Show that $\left( \frac {11} {10}\right) ^{n}$ is divergent.

Question

Show that $\left( \dfrac {11} {10}\right) ^{n}$ is divergent.

My proof. Let $B\in\mathbb{R}$. By the Archimedean property there is a $N$ in $\mathbb{N}$ such that $N>B$.
Let $\varepsilon >0$ By the Bernoulli inequality, we have $\left( 1+\varepsilon \right) ^{n}\geq 1+n\varepsilon$ for all $n\in\mathbb{N}$. Now, take $\varepsilon=( \dfrac {11} {10}-1)$. Then, we obtain, $\left( \dfrac {11} {10}\right) ^{n}\geq \dfrac {n} {10}+1$. So, for all $n\geq N$ we have $\dfrac {n} {10}+1>\dfrac {n} {10}>n>N>B.$ Thus, since $\left( \dfrac {11} {10}\right) ^{n}\geq \dfrac {n} {10}+1$, $\left( \dfrac {11} {10}\right) ^{n}>B$
for all $n\geq N$.

We are done.

Can you check my proof?

Answer 1

The error in your proof is the assertion $$\frac{n}{10}>n$$ This is not true as $n \in \mathbb{N}.$

In the comments, Henry suggests how your proof can be fixed.

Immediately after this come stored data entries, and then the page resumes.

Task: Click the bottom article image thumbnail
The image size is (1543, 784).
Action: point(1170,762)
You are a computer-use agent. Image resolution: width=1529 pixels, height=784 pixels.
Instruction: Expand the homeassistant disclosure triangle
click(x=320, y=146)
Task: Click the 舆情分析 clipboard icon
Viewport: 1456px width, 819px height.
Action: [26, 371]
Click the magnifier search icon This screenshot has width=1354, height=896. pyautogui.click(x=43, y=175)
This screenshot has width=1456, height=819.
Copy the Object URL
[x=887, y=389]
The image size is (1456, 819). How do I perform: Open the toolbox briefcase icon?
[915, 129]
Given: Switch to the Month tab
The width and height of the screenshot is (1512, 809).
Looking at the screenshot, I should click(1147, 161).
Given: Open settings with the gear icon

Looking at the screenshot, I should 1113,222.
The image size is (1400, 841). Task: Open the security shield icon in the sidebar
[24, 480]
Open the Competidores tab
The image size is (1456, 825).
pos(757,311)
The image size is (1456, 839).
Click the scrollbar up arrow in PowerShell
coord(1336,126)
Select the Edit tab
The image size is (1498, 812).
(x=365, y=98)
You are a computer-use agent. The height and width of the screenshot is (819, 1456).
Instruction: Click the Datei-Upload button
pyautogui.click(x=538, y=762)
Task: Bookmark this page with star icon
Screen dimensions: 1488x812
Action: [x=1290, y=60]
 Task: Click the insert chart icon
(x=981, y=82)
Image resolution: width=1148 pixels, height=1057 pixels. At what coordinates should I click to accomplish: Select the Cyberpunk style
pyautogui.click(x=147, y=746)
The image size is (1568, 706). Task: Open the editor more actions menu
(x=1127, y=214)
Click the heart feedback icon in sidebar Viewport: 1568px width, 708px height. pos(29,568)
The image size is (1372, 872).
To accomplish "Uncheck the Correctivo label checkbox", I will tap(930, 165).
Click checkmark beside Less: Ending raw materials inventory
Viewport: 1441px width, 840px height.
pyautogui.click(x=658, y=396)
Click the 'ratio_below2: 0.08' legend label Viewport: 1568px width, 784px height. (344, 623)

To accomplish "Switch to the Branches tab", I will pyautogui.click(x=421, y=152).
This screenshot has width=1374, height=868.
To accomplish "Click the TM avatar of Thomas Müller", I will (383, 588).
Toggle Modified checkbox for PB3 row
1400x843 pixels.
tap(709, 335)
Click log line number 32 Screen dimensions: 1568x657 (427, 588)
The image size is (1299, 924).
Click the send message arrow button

An alternate way to prove the sequence is divergent is to show that it is unbounded.

It follows by Bernoulli's inequality that $$\left(\frac{11}{10}\right)^n=\left(1+\frac{1}{10}\right)^n\geq1+\frac{n}{10}>\frac{n}{10}$$ for all $n \in \mathbb N.$ Hence, the sequence is unbounded.

Answer 2

Easy to think solution:

Note that $\ln$ is increasing function.

Note that $\ln\Big(\dfrac{11}{10}\Big)=\ln11-\ln10=c>0$

Now $\ln\Big(\dfrac{11}{10}\Big)^n=n(\ln11-\ln10)=nc$

Now since $c>0$, for every $N\in \mathbb{N}$ and $N>\Big\lfloor\dfrac{1}{c}\Big\rfloor+1$, you can find a $n\in\mathbb{N}$ such that $nc>N$. Hence $\ln\Big(\dfrac{11}{10}\Big)^n$ diverges to infinity. Since $\ln$ is increasing function $\Big(\dfrac{11}{10}\Big)^n$ also diverges to infinity.